Technology, Trauma, And Transformation: Empowering Female Victims In The Digital Age
- IJLLR Journal
- May 15, 2025
- 1 min read
Shelly Tomar, Amity Law School, Noida
Dr. Trapti Varshney, Amity Law School, Noida
ABSTRACT
The purpose of this paper is to emphasize the importance of enabling female victims within the criminal justice system while balancing the obstacles they encounter and the opportunities created through targeted reforms. From a comparative analysis perspective, the paper investigates how various legal systems, public perceptions, and modern technologies affect women's attempts to access justice after experiencing violence perpetrated by men. The consequences of trauma, discrimination, lack of material means, victimhood, and marginalization of the victims themselves is the approach taken, further emphasizing the need to respond from a victim-centered and trauma-informed framework.
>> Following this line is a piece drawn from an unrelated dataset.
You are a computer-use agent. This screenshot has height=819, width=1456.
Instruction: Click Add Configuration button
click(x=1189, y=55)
The study examines the technological support systems that include mobile apps, online helplines, and awareness campaigns, highlighting the dangers of data security, digital exclusion, and algorithmic discrimination. Under the capability approach, the paper defends controversial ‘capable’ intersectional policies aimed at women victims of violence by calling for dignity, freedom, and agency as well as policies that prioritize their dignity, autonomy, and resilience. They require change that systematically aligns with women’s broader gender equality struggles and highlights that all women need to be empowered, protected, and uplifted by a justice system designed for them.